A Diatribe about Champagne

Quite possibly this is the most uppity thing I will ever post about but it bothers me. Truly, it does.

During the brunch that this blog was conceived at there was a table next to us. It was full of obviously well off upper 20 somethings who seemed impeccably dressed, if all you care about is labels, and picking daintily at their food.  We were in River North so I expected the this sort of people.  I noticed they had mimosas so I got jealous as I was under the impression that this was sadly a boozeless place. It apparently was BYOB but my anger reached a peak when I realized what champagne they were using.

Veuve clicquot.

My friends, I am a champagne drinker and that is not a cheap bottle. Like $40 at least. What in god’s green earth made you think fancy champagne was going to be enhanced by orange juice?! In the delicious mimosa equation (see highly technical diagram) the place to upgrade is clearly in the juice not in the champagne as any old bottle of Andre (~$6) will do.  Fresh squeeze oranges, import blood oranges from Portugal, at this point even gold leaf the fucking rim not waste an incredibly delicate well-balanced champagne.

To me it is a case of knowledge and class versus excess that you can afford. Just because you can buy several bottles of high-class champagne and drink it during brunch doesn’t mean you should. If you knew your ass from a hole in the ground, you would know that this isn’t a good place to spend that money. Buy your tiny little dog something diamond encrusted instead. A good place to spend money is on the accents that cost. Something like good olive oil, whole vanilla beans, the fancy not flourescent red maraschino cherries or if you’re THAT rich some truffle products.  Sigh.
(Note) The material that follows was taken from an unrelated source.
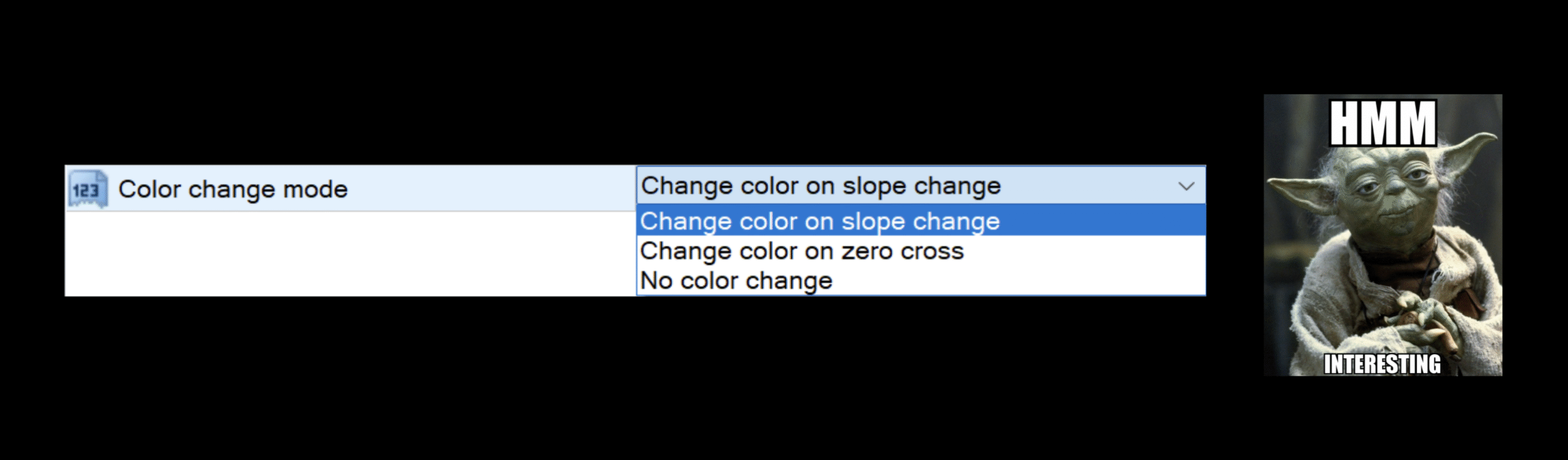The image size is (1568, 460).
Task: Click the 123 numeric property icon
Action: coord(87,189)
Money ain’t never bought class.

I had not yet mentioned any of this to Blink when they had finished that one and now brought out a bottle of Moet Chandon. I whispered my irritation and then proceeded to judge them for other things. Like how the overprocessed blonde was wearing 6 inch black leather platform heels with jeans and a sweater to brunch. You are not doing the walk of shame. Stop it. You are too old and too rich (obviously) for such tomfoolery.